Records shown below:

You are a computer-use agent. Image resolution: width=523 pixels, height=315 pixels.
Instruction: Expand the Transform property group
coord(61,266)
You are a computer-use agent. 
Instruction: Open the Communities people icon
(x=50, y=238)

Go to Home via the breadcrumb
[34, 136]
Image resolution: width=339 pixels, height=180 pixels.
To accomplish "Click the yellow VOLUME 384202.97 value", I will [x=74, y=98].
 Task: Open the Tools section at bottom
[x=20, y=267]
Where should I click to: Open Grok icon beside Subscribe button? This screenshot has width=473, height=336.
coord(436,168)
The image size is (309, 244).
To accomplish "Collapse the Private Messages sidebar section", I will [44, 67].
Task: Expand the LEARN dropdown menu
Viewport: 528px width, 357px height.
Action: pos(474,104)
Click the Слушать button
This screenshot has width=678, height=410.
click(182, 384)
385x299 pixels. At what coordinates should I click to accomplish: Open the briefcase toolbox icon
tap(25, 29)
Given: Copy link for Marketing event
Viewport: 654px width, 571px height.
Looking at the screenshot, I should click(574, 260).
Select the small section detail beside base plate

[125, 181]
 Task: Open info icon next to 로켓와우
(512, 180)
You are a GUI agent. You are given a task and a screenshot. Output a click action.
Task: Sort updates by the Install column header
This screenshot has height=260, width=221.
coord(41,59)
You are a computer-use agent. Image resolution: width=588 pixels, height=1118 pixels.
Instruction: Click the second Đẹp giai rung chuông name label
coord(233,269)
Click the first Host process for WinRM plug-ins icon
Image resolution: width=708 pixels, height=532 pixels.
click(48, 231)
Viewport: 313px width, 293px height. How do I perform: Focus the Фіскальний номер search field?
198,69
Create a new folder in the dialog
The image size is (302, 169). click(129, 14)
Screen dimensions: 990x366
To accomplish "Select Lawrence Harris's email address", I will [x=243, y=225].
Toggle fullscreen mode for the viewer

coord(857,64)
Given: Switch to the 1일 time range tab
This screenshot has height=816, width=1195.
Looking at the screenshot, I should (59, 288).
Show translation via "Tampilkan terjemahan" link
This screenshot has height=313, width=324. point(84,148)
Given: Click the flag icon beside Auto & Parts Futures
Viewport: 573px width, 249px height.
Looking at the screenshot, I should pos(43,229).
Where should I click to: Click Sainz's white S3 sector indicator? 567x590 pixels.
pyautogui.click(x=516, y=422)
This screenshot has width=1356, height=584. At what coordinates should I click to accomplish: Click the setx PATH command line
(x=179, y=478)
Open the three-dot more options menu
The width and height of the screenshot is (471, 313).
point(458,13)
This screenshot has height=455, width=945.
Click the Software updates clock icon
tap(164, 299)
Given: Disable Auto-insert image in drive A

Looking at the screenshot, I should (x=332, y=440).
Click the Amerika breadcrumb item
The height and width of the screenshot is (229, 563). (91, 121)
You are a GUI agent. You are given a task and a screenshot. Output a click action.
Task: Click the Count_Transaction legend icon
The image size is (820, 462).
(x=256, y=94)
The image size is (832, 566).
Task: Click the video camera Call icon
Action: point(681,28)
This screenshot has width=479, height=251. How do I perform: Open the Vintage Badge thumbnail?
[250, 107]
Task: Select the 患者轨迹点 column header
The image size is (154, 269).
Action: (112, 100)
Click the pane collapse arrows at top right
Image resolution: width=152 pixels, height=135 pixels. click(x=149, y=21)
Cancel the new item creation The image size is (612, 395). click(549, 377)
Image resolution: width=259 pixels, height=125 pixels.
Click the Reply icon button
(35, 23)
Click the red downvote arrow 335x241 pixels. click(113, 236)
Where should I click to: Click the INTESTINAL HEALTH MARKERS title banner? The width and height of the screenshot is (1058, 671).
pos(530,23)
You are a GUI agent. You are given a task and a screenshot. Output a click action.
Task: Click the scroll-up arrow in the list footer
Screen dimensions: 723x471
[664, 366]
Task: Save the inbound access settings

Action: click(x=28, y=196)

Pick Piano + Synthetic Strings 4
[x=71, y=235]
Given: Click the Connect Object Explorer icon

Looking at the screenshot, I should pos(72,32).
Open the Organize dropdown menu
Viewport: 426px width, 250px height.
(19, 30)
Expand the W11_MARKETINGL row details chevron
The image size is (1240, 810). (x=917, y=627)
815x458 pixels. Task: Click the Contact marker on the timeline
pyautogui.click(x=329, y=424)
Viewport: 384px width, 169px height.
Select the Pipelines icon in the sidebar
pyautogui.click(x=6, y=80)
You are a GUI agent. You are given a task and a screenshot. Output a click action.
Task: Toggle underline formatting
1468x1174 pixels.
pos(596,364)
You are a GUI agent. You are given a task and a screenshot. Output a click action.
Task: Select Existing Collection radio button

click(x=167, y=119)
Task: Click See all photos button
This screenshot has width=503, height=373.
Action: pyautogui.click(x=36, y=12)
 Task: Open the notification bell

End of Records shown.

- **Work required**: Above are the entries; give them back verbatim.

- **Solution**:
You are a computer-use agent. Image resolution: width=523 pixels, height=315 pixels.
Instruction: Expand the Transform property group
coord(61,266)
You are a computer-use agent. 
Instruction: Open the Communities people icon
(x=50, y=238)

Go to Home via the breadcrumb
[34, 136]
Image resolution: width=339 pixels, height=180 pixels.
To accomplish "Click the yellow VOLUME 384202.97 value", I will [x=74, y=98].
 Task: Open the Tools section at bottom
[x=20, y=267]
Where should I click to: Open Grok icon beside Subscribe button? This screenshot has width=473, height=336.
coord(436,168)
The image size is (309, 244).
To accomplish "Collapse the Private Messages sidebar section", I will [44, 67].
Task: Expand the LEARN dropdown menu
Viewport: 528px width, 357px height.
Action: pos(474,104)
Click the Слушать button
This screenshot has width=678, height=410.
click(182, 384)
385x299 pixels. At what coordinates should I click to accomplish: Open the briefcase toolbox icon
tap(25, 29)
Given: Copy link for Marketing event
Viewport: 654px width, 571px height.
Looking at the screenshot, I should click(574, 260).
Select the small section detail beside base plate

[125, 181]
 Task: Open info icon next to 로켓와우
(512, 180)
You are a GUI agent. You are given a task and a screenshot. Output a click action.
Task: Sort updates by the Install column header
This screenshot has height=260, width=221.
coord(41,59)
You are a computer-use agent. Image resolution: width=588 pixels, height=1118 pixels.
Instruction: Click the second Đẹp giai rung chuông name label
coord(233,269)
Click the first Host process for WinRM plug-ins icon
Image resolution: width=708 pixels, height=532 pixels.
click(48, 231)
Viewport: 313px width, 293px height. How do I perform: Focus the Фіскальний номер search field?
198,69
Create a new folder in the dialog
The image size is (302, 169). click(129, 14)
Screen dimensions: 990x366
To accomplish "Select Lawrence Harris's email address", I will [x=243, y=225].
Toggle fullscreen mode for the viewer

coord(857,64)
Given: Switch to the 1일 time range tab
This screenshot has height=816, width=1195.
Looking at the screenshot, I should (59, 288).
Show translation via "Tampilkan terjemahan" link
This screenshot has height=313, width=324. point(84,148)
Given: Click the flag icon beside Auto & Parts Futures
Viewport: 573px width, 249px height.
Looking at the screenshot, I should pos(43,229).
Where should I click to: Click Sainz's white S3 sector indicator? 567x590 pixels.
pyautogui.click(x=516, y=422)
This screenshot has width=1356, height=584. At what coordinates should I click to accomplish: Click the setx PATH command line
(x=179, y=478)
Open the three-dot more options menu
The width and height of the screenshot is (471, 313).
point(458,13)
This screenshot has height=455, width=945.
Click the Software updates clock icon
tap(164, 299)
Given: Disable Auto-insert image in drive A

Looking at the screenshot, I should (x=332, y=440).
Click the Amerika breadcrumb item
The height and width of the screenshot is (229, 563). (91, 121)
You are a GUI agent. You are given a task and a screenshot. Output a click action.
Task: Click the Count_Transaction legend icon
The image size is (820, 462).
(x=256, y=94)
The image size is (832, 566).
Task: Click the video camera Call icon
Action: point(681,28)
This screenshot has width=479, height=251. How do I perform: Open the Vintage Badge thumbnail?
[250, 107]
Task: Select the 患者轨迹点 column header
The image size is (154, 269).
Action: (112, 100)
Click the pane collapse arrows at top right
Image resolution: width=152 pixels, height=135 pixels. click(x=149, y=21)
Cancel the new item creation The image size is (612, 395). click(549, 377)
Image resolution: width=259 pixels, height=125 pixels.
Click the Reply icon button
(35, 23)
Click the red downvote arrow 335x241 pixels. click(113, 236)
Where should I click to: Click the INTESTINAL HEALTH MARKERS title banner? The width and height of the screenshot is (1058, 671).
pos(530,23)
You are a GUI agent. You are given a task and a screenshot. Output a click action.
Task: Click the scroll-up arrow in the list footer
Screen dimensions: 723x471
[664, 366]
Task: Save the inbound access settings

Action: click(x=28, y=196)

Pick Piano + Synthetic Strings 4
[x=71, y=235]
Given: Click the Connect Object Explorer icon

Looking at the screenshot, I should pos(72,32).
Open the Organize dropdown menu
Viewport: 426px width, 250px height.
(19, 30)
Expand the W11_MARKETINGL row details chevron
The image size is (1240, 810). (x=917, y=627)
815x458 pixels. Task: Click the Contact marker on the timeline
pyautogui.click(x=329, y=424)
Viewport: 384px width, 169px height.
Select the Pipelines icon in the sidebar
pyautogui.click(x=6, y=80)
You are a GUI agent. You are given a task and a screenshot. Output a click action.
Task: Toggle underline formatting
1468x1174 pixels.
pos(596,364)
You are a GUI agent. You are given a task and a screenshot. Output a click action.
Task: Select Existing Collection radio button

click(x=167, y=119)
Task: Click See all photos button
This screenshot has width=503, height=373.
Action: pyautogui.click(x=36, y=12)
 Task: Open the notification bell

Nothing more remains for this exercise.